*** Opening of Supplied data ***

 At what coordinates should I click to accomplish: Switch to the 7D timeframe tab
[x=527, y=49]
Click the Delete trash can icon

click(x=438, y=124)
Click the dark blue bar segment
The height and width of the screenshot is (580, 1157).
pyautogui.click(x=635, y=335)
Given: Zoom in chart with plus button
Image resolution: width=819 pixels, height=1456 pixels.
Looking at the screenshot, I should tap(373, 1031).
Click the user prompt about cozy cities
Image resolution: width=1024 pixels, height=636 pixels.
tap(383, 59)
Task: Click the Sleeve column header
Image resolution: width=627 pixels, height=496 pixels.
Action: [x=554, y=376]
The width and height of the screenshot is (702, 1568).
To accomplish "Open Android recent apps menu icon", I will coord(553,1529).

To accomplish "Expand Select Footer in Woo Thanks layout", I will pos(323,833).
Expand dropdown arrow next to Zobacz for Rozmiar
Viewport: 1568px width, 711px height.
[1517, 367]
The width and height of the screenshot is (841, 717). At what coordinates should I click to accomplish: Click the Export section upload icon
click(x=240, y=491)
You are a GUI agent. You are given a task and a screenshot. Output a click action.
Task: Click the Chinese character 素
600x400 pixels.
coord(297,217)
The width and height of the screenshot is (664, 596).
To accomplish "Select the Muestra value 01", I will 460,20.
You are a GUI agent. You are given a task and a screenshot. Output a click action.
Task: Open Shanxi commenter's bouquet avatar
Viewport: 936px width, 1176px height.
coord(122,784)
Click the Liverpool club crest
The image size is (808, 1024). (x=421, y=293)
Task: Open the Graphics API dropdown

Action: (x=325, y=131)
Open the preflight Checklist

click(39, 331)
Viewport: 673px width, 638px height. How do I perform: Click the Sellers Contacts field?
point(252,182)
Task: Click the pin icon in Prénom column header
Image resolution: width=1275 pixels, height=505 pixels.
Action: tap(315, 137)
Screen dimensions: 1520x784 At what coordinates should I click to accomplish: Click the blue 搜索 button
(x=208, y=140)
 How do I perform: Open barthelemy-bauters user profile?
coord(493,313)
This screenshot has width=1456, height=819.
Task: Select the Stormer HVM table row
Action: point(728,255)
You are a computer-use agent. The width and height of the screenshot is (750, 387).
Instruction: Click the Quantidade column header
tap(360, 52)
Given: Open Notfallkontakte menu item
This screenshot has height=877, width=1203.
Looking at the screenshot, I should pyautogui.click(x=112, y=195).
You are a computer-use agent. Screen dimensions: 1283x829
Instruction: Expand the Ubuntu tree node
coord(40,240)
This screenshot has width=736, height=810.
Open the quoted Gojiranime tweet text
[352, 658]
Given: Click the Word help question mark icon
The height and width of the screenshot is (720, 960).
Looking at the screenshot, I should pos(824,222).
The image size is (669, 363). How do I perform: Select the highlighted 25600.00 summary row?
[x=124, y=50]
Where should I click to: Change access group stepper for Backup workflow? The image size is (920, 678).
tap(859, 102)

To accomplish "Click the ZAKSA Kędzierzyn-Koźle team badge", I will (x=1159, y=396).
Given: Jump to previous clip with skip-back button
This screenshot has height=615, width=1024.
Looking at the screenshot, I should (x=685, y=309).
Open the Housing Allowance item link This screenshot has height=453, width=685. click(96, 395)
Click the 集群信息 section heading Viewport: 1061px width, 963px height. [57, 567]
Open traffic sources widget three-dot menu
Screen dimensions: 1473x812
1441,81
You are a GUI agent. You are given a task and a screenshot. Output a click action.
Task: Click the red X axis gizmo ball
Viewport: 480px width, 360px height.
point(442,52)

*** Close of Supplied data ***

Aim of the task: All of the entries must be written out exactly as they stand.

Result for this task:
 At what coordinates should I click to accomplish: Switch to the 7D timeframe tab
[x=527, y=49]
Click the Delete trash can icon

click(x=438, y=124)
Click the dark blue bar segment
The height and width of the screenshot is (580, 1157).
pyautogui.click(x=635, y=335)
Given: Zoom in chart with plus button
Image resolution: width=819 pixels, height=1456 pixels.
Looking at the screenshot, I should tap(373, 1031).
Click the user prompt about cozy cities
Image resolution: width=1024 pixels, height=636 pixels.
tap(383, 59)
Task: Click the Sleeve column header
Image resolution: width=627 pixels, height=496 pixels.
Action: [x=554, y=376]
The width and height of the screenshot is (702, 1568).
To accomplish "Open Android recent apps menu icon", I will coord(553,1529).

To accomplish "Expand Select Footer in Woo Thanks layout", I will pos(323,833).
Expand dropdown arrow next to Zobacz for Rozmiar
Viewport: 1568px width, 711px height.
[1517, 367]
The width and height of the screenshot is (841, 717). At what coordinates should I click to accomplish: Click the Export section upload icon
click(x=240, y=491)
You are a GUI agent. You are given a task and a screenshot. Output a click action.
Task: Click the Chinese character 素
600x400 pixels.
coord(297,217)
The width and height of the screenshot is (664, 596).
To accomplish "Select the Muestra value 01", I will 460,20.
You are a GUI agent. You are given a task and a screenshot. Output a click action.
Task: Open Shanxi commenter's bouquet avatar
Viewport: 936px width, 1176px height.
coord(122,784)
Click the Liverpool club crest
The image size is (808, 1024). (x=421, y=293)
Task: Open the Graphics API dropdown

Action: (x=325, y=131)
Open the preflight Checklist

click(39, 331)
Viewport: 673px width, 638px height. How do I perform: Click the Sellers Contacts field?
point(252,182)
Task: Click the pin icon in Prénom column header
Image resolution: width=1275 pixels, height=505 pixels.
Action: tap(315, 137)
Screen dimensions: 1520x784 At what coordinates should I click to accomplish: Click the blue 搜索 button
(x=208, y=140)
 How do I perform: Open barthelemy-bauters user profile?
coord(493,313)
This screenshot has width=1456, height=819.
Task: Select the Stormer HVM table row
Action: point(728,255)
You are a computer-use agent. The width and height of the screenshot is (750, 387).
Instruction: Click the Quantidade column header
tap(360, 52)
Given: Open Notfallkontakte menu item
This screenshot has height=877, width=1203.
Looking at the screenshot, I should pyautogui.click(x=112, y=195).
You are a computer-use agent. Screen dimensions: 1283x829
Instruction: Expand the Ubuntu tree node
coord(40,240)
This screenshot has width=736, height=810.
Open the quoted Gojiranime tweet text
[352, 658]
Given: Click the Word help question mark icon
The height and width of the screenshot is (720, 960).
Looking at the screenshot, I should pos(824,222).
The image size is (669, 363). How do I perform: Select the highlighted 25600.00 summary row?
[x=124, y=50]
Where should I click to: Change access group stepper for Backup workflow? The image size is (920, 678).
tap(859, 102)

To accomplish "Click the ZAKSA Kędzierzyn-Koźle team badge", I will (x=1159, y=396).
Given: Jump to previous clip with skip-back button
This screenshot has height=615, width=1024.
Looking at the screenshot, I should (x=685, y=309).
Open the Housing Allowance item link This screenshot has height=453, width=685. click(96, 395)
Click the 集群信息 section heading Viewport: 1061px width, 963px height. [57, 567]
Open traffic sources widget three-dot menu
Screen dimensions: 1473x812
1441,81
You are a GUI agent. You are given a task and a screenshot. Output a click action.
Task: Click the red X axis gizmo ball
Viewport: 480px width, 360px height.
point(442,52)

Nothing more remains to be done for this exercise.